● **Directions for this task**
Reproduce word for word the lines between those holding "Task: Select the round corner type" and "Task: Open the Browse...", inclusive, and nothing else from the data below.
- - -
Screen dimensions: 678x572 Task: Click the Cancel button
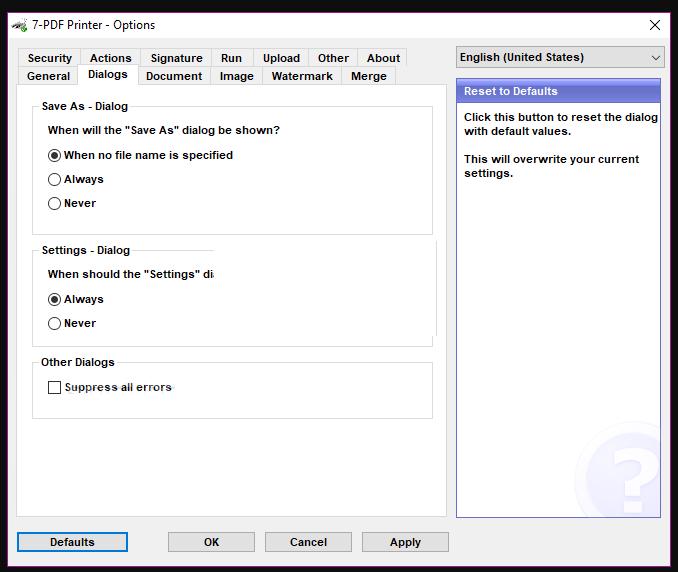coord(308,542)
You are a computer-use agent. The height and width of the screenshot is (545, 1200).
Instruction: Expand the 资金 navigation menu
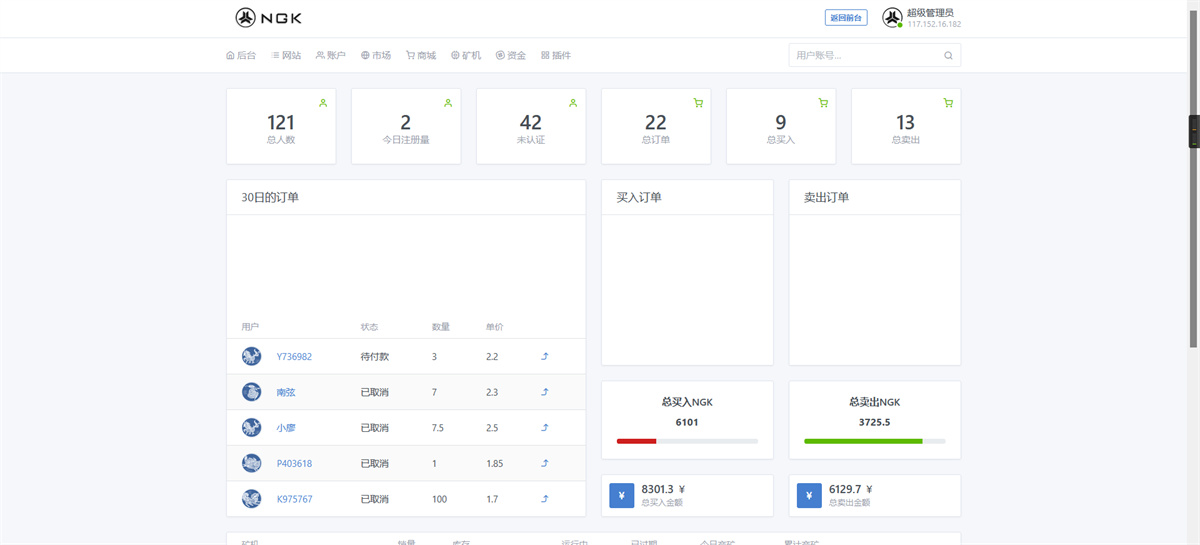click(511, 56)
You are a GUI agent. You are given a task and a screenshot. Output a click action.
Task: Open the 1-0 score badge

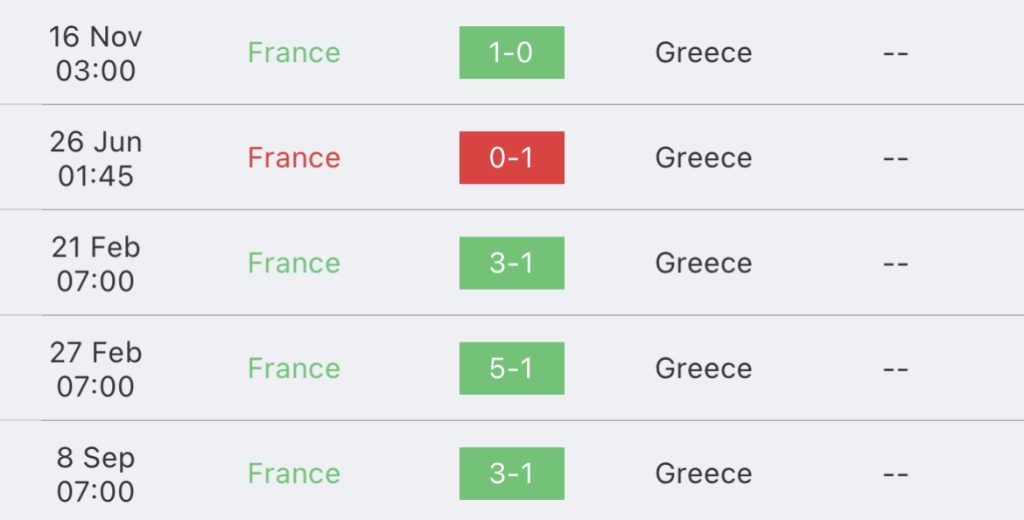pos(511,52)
- - -
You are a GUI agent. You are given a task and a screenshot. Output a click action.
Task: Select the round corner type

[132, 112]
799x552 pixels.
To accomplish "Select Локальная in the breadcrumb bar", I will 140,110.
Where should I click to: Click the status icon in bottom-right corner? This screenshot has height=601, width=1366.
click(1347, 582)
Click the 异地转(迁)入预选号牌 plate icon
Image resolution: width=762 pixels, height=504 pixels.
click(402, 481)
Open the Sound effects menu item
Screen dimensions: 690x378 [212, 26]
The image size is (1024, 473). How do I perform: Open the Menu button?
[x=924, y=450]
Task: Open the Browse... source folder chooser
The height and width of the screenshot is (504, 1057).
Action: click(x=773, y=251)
- - -
● **Worked solution**
Task: Select the round corner type

[132, 112]
799x552 pixels.
To accomplish "Select Локальная in the breadcrumb bar", I will 140,110.
Where should I click to: Click the status icon in bottom-right corner? This screenshot has height=601, width=1366.
click(1347, 582)
Click the 异地转(迁)入预选号牌 plate icon
Image resolution: width=762 pixels, height=504 pixels.
click(402, 481)
Open the Sound effects menu item
Screen dimensions: 690x378 [212, 26]
The image size is (1024, 473). How do I perform: Open the Menu button?
[x=924, y=450]
Task: Open the Browse... source folder chooser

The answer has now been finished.